▶ _What to do_:
Can you return the records below exactly as they stand, but only from the first line through the one with "Ноутбуки [link] (534, 154)"?

=== Begin Enclosure ===

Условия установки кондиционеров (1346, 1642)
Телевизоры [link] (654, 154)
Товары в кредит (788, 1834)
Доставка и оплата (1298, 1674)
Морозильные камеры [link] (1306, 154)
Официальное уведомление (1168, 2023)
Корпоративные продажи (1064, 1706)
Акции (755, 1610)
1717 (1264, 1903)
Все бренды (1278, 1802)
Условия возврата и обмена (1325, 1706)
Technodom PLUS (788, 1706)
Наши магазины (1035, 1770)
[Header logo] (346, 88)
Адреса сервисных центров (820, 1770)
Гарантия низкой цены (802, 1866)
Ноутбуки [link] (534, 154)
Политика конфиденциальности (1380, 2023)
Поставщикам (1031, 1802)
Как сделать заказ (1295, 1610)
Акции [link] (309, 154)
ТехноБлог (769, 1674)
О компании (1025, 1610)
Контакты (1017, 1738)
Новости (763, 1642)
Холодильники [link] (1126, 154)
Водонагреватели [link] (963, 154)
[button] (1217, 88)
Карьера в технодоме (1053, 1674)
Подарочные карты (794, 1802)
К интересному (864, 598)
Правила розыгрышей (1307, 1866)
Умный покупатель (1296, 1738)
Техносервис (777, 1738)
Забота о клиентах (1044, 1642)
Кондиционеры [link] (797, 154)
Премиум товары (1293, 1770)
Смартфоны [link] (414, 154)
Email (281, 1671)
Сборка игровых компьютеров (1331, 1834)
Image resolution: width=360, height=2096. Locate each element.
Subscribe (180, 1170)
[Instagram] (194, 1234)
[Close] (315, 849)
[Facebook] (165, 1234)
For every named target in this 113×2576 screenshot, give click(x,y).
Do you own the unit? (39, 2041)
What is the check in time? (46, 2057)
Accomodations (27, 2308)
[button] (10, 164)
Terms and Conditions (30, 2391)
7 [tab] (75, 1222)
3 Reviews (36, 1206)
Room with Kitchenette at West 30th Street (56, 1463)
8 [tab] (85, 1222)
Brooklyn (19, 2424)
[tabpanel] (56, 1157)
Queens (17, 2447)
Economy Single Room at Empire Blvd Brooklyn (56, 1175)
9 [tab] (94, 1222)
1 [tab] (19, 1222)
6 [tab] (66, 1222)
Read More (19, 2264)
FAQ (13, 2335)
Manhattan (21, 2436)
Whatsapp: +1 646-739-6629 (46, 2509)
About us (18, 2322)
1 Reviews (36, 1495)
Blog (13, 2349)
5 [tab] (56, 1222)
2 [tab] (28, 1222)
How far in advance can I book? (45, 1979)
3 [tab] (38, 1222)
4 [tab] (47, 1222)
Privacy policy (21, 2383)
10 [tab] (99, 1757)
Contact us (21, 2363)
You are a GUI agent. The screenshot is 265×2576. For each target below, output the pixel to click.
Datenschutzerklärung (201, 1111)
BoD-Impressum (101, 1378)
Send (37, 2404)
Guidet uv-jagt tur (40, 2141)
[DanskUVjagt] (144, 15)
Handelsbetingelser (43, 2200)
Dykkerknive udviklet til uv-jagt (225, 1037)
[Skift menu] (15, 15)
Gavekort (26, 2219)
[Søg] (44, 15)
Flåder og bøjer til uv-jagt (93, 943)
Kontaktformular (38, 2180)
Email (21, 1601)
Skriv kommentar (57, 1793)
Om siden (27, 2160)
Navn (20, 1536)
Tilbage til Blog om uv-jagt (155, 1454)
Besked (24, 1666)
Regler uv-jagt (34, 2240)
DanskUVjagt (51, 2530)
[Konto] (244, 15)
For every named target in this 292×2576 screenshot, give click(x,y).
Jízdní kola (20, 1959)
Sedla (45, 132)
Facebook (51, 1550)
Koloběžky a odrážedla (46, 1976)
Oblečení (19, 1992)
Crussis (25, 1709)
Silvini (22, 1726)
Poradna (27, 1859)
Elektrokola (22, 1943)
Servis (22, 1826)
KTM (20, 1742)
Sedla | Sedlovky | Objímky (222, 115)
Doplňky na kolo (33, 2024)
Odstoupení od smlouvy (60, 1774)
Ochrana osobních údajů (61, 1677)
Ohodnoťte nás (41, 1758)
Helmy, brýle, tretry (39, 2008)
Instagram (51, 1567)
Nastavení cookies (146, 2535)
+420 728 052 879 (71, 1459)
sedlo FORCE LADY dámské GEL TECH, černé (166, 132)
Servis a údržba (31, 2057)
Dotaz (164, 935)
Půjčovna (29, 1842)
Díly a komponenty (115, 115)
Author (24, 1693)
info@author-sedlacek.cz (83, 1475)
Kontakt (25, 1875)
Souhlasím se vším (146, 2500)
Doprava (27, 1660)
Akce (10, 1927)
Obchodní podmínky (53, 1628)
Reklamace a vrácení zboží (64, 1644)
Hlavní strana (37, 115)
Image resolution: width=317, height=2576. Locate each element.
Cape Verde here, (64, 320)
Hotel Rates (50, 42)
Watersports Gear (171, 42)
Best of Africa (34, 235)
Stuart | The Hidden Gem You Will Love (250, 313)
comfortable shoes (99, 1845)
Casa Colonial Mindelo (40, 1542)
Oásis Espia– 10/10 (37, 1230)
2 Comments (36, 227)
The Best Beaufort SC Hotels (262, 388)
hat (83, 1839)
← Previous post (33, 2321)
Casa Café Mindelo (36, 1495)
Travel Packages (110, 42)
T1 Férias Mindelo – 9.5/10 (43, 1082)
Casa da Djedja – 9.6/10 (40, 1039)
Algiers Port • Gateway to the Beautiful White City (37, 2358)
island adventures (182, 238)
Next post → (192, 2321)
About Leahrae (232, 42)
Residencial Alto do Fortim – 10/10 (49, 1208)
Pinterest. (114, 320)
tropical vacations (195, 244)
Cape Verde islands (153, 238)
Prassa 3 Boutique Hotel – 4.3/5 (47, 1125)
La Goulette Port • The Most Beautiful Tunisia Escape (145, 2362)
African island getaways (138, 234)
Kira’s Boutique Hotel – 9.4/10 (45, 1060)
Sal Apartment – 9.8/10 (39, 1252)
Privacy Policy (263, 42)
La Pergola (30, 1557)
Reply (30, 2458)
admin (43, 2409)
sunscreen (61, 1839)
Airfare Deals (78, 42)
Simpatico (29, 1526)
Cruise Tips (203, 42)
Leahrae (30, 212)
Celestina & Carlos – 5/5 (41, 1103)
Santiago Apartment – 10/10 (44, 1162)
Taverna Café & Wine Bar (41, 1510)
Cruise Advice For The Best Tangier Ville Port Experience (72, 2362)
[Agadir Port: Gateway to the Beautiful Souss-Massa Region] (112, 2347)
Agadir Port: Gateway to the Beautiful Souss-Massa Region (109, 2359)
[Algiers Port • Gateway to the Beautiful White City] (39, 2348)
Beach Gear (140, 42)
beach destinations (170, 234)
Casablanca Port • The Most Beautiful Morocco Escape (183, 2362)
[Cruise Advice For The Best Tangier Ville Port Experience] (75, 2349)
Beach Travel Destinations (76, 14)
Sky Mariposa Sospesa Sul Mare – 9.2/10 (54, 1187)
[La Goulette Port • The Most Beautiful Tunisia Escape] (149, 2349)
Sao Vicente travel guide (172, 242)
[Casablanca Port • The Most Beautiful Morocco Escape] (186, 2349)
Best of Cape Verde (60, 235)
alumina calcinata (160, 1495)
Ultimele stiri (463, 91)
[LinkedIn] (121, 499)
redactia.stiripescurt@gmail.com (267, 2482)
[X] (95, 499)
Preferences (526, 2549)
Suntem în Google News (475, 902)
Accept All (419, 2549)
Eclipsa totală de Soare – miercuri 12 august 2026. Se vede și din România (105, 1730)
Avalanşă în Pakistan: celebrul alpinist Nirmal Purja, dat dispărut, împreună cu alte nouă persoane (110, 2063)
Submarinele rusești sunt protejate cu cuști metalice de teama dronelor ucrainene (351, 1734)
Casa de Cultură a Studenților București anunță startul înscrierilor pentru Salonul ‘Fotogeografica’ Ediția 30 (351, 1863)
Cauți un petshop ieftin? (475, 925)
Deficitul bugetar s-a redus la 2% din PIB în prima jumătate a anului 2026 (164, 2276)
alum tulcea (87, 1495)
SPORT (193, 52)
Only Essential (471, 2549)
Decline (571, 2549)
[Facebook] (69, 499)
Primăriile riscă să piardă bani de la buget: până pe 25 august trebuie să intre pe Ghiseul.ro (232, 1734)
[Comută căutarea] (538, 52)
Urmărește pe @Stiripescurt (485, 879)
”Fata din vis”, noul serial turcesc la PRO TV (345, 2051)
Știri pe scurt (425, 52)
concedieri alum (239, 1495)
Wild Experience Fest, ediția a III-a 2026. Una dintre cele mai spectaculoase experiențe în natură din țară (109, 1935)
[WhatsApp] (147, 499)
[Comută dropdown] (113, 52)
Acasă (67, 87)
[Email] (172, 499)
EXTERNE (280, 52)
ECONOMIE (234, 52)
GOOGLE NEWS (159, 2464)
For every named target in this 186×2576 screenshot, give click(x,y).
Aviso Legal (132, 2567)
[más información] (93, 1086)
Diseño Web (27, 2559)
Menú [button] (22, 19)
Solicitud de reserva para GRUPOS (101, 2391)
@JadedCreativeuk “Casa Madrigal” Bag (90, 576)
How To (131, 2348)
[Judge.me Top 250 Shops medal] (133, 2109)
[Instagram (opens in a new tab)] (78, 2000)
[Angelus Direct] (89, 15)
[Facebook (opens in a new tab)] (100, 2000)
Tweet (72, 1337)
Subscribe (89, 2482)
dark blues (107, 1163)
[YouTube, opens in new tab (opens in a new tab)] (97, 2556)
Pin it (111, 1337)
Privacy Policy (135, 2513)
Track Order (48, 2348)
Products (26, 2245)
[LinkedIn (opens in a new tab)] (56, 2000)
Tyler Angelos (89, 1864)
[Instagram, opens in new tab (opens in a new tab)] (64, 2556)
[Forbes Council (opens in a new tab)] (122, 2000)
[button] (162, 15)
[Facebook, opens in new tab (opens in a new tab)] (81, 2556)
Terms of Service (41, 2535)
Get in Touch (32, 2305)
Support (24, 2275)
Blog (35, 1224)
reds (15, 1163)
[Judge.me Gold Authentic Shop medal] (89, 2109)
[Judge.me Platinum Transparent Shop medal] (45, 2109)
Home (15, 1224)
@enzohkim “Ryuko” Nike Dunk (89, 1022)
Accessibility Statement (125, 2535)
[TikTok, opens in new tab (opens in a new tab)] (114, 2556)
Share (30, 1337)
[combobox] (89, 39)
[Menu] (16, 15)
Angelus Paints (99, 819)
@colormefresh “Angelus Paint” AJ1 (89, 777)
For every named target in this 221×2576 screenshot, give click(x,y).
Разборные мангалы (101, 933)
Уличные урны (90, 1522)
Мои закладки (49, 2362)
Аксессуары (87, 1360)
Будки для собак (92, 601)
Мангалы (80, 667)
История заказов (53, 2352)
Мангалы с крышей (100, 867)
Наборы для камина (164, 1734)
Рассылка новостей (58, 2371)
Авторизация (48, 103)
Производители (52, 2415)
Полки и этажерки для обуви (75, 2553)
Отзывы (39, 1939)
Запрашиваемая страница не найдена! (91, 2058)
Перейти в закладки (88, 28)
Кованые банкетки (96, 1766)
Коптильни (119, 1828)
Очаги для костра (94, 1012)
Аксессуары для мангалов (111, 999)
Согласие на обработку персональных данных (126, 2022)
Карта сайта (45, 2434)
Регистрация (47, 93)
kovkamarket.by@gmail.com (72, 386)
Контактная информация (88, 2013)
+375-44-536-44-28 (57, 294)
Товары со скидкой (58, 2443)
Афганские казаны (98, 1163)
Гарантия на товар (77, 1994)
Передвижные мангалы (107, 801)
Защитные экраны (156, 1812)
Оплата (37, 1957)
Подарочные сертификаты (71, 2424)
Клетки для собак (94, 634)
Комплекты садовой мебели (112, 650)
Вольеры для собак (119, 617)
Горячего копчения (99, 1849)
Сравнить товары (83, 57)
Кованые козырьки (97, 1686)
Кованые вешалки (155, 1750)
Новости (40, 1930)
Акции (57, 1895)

=== End Enclosure ===

▶ _Exercise output_:
Условия установки кондиционеров (1346, 1642)
Телевизоры [link] (654, 154)
Товары в кредит (788, 1834)
Доставка и оплата (1298, 1674)
Морозильные камеры [link] (1306, 154)
Официальное уведомление (1168, 2023)
Корпоративные продажи (1064, 1706)
Акции (755, 1610)
1717 (1264, 1903)
Все бренды (1278, 1802)
Условия возврата и обмена (1325, 1706)
Technodom PLUS (788, 1706)
Наши магазины (1035, 1770)
[Header logo] (346, 88)
Адреса сервисных центров (820, 1770)
Гарантия низкой цены (802, 1866)
Ноутбуки [link] (534, 154)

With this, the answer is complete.